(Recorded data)
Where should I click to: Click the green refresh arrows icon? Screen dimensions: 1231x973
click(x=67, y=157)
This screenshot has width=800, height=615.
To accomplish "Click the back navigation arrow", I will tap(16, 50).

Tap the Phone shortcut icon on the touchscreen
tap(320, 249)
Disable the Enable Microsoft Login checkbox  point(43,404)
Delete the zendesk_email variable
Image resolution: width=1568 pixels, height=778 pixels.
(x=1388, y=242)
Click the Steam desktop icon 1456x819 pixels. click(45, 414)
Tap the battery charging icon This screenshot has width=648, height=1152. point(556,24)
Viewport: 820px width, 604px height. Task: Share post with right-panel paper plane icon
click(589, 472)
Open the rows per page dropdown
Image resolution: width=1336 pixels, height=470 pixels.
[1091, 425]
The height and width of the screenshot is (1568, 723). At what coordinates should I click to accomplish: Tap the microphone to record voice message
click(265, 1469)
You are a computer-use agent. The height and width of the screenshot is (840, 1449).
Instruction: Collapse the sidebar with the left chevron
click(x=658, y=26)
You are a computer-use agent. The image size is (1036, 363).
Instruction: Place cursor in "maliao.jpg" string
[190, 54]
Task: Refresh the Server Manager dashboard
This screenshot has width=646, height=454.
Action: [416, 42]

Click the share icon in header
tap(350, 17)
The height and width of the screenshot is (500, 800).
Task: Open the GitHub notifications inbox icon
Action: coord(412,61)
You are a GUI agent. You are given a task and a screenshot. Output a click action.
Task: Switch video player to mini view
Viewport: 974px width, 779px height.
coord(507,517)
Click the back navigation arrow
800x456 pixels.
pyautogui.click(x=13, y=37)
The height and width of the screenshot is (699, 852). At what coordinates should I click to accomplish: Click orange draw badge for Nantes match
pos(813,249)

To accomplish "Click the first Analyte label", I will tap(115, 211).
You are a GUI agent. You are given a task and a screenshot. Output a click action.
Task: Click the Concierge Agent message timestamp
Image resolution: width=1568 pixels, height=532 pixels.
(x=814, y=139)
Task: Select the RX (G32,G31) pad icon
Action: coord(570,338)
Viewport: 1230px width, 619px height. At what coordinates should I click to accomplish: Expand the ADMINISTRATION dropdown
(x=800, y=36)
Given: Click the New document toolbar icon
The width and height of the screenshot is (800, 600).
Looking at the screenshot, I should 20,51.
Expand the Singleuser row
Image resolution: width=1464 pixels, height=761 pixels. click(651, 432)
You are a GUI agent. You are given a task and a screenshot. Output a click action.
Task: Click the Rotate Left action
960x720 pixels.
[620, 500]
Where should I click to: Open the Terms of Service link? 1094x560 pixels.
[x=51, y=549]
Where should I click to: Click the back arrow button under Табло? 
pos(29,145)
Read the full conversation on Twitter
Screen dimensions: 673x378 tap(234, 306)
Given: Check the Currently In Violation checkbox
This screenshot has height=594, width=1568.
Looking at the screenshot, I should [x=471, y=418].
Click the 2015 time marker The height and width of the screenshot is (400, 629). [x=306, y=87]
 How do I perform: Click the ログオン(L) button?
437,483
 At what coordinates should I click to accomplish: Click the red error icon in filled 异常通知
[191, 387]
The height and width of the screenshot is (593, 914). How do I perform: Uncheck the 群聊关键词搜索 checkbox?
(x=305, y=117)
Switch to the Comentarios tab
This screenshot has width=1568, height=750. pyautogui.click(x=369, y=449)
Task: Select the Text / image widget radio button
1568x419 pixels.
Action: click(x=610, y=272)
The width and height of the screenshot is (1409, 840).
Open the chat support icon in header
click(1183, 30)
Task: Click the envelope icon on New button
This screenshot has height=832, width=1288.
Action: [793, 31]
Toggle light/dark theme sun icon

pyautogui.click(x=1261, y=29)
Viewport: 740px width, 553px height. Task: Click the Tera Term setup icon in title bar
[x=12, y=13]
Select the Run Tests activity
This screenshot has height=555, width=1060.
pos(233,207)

### WRITTEN TASK
Reproduce the entire listing, changing every "Viewport" to "Display" and leaving everything else untouched.

### SOLUTION BELOW
Where should I click to: Click the green refresh arrows icon? Screen dimensions: 1231x973
click(x=67, y=157)
This screenshot has width=800, height=615.
To accomplish "Click the back navigation arrow", I will tap(16, 50).

Tap the Phone shortcut icon on the touchscreen
tap(320, 249)
Disable the Enable Microsoft Login checkbox  point(43,404)
Delete the zendesk_email variable
Image resolution: width=1568 pixels, height=778 pixels.
(x=1388, y=242)
Click the Steam desktop icon 1456x819 pixels. click(45, 414)
Tap the battery charging icon This screenshot has width=648, height=1152. point(556,24)
Display: 820px width, 604px height. Task: Share post with right-panel paper plane icon
click(589, 472)
Open the rows per page dropdown
Image resolution: width=1336 pixels, height=470 pixels.
[1091, 425]
The height and width of the screenshot is (1568, 723). At what coordinates should I click to accomplish: Tap the microphone to record voice message
click(265, 1469)
You are a computer-use agent. The height and width of the screenshot is (840, 1449).
Instruction: Collapse the sidebar with the left chevron
click(x=658, y=26)
You are a computer-use agent. The image size is (1036, 363).
Instruction: Place cursor in "maliao.jpg" string
[190, 54]
Task: Refresh the Server Manager dashboard
This screenshot has width=646, height=454.
Action: [416, 42]

Click the share icon in header
tap(350, 17)
The height and width of the screenshot is (500, 800).
Task: Open the GitHub notifications inbox icon
Action: coord(412,61)
You are a GUI agent. You are given a task and a screenshot. Output a click action.
Task: Switch video player to mini view
Display: 974px width, 779px height.
coord(507,517)
Click the back navigation arrow
800x456 pixels.
pyautogui.click(x=13, y=37)
The height and width of the screenshot is (699, 852). At what coordinates should I click to accomplish: Click orange draw badge for Nantes match
pos(813,249)

To accomplish "Click the first Analyte label", I will tap(115, 211).
You are a GUI agent. You are given a task and a screenshot. Output a click action.
Task: Click the Concierge Agent message timestamp
Image resolution: width=1568 pixels, height=532 pixels.
(x=814, y=139)
Task: Select the RX (G32,G31) pad icon
Action: coord(570,338)
Display: 1230px width, 619px height. At what coordinates should I click to accomplish: Expand the ADMINISTRATION dropdown
(x=800, y=36)
Given: Click the New document toolbar icon
The width and height of the screenshot is (800, 600).
Looking at the screenshot, I should 20,51.
Expand the Singleuser row
Image resolution: width=1464 pixels, height=761 pixels. click(651, 432)
You are a GUI agent. You are given a task and a screenshot. Output a click action.
Task: Click the Rotate Left action
960x720 pixels.
[620, 500]
Where should I click to: Open the Terms of Service link? 1094x560 pixels.
[x=51, y=549]
Where should I click to: Click the back arrow button under Табло? 
pos(29,145)
Read the full conversation on Twitter
Screen dimensions: 673x378 tap(234, 306)
Given: Check the Currently In Violation checkbox
This screenshot has height=594, width=1568.
Looking at the screenshot, I should [x=471, y=418].
Click the 2015 time marker The height and width of the screenshot is (400, 629). [x=306, y=87]
 How do I perform: Click the ログオン(L) button?
437,483
 At what coordinates should I click to accomplish: Click the red error icon in filled 异常通知
[191, 387]
The height and width of the screenshot is (593, 914). How do I perform: Uncheck the 群聊关键词搜索 checkbox?
(x=305, y=117)
Switch to the Comentarios tab
This screenshot has width=1568, height=750. pyautogui.click(x=369, y=449)
Task: Select the Text / image widget radio button
1568x419 pixels.
Action: click(x=610, y=272)
The width and height of the screenshot is (1409, 840).
Open the chat support icon in header
click(1183, 30)
Task: Click the envelope icon on New button
This screenshot has height=832, width=1288.
Action: [793, 31]
Toggle light/dark theme sun icon

pyautogui.click(x=1261, y=29)
Display: 740px width, 553px height. Task: Click the Tera Term setup icon in title bar
[x=12, y=13]
Select the Run Tests activity
This screenshot has height=555, width=1060.
pos(233,207)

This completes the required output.